4. The Failure Mode Argument
This is the most persuasive argument for skeptics, because it does not ask anyone to believe the new framework is better. It asks them to see that the current system is actively creating problems.
Scrum's ceremonies were designed to coordinate human implementation work. When AI joins the team and the team's output capacity multiplies, those ceremonies do not just become less useful. They actively produce dysfunction.
Sprint planning becomes misaligned when the team operates at two speeds: AI-executed work that completes in hours and human-implemented work that takes days. The timebox, designed to contain human implementation uncertainty, becomes an artificial constraint that neither matches the speed of AI execution nor provides meaningful protection for human work.
Standups lose their purpose when the work to coordinate is increasingly about specification quality and decision pipeline health rather than individual implementation progress. The format was designed for tracking who is doing what. In a spec-driven world, the question is not who is doing what but whether the system is flowing.

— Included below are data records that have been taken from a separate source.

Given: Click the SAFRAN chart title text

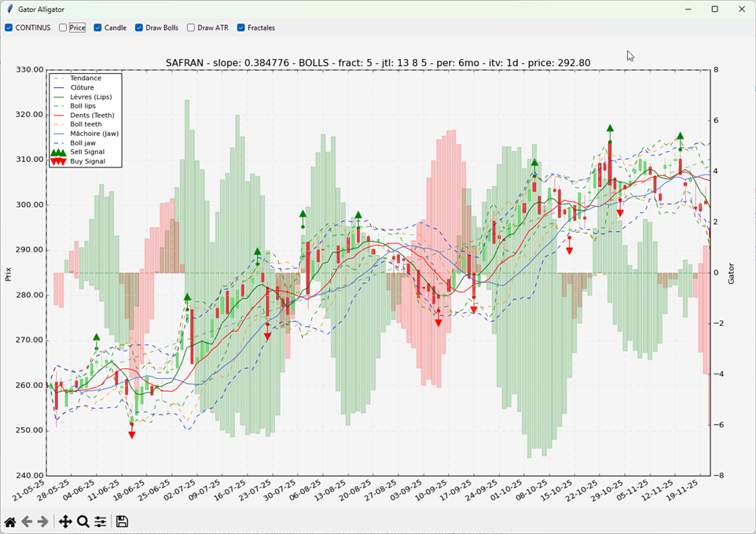Looking at the screenshot, I should tap(378, 63).
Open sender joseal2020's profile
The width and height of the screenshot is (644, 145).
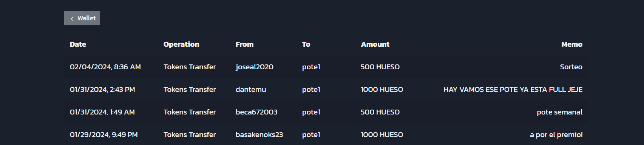coord(255,67)
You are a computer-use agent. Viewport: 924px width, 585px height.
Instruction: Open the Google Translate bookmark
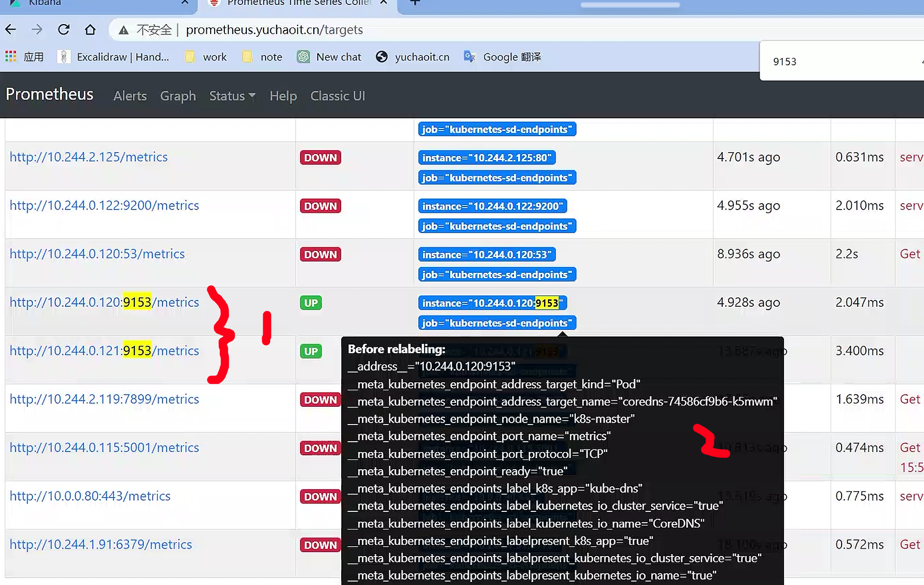502,57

Sprint reviews create false cadence when features can ship daily but are held for a biweekly demo. Retrospectives miss the new failure modes when they focus on team dynamics rather than the human-AI collaboration patterns that now dominate delivery outcomes.
Dandori is not proposing change for novelty. It is proposing change because the current coordination model was built for a different team composition and a different production model. When the team changes and the production model changes, the coordination model must change too.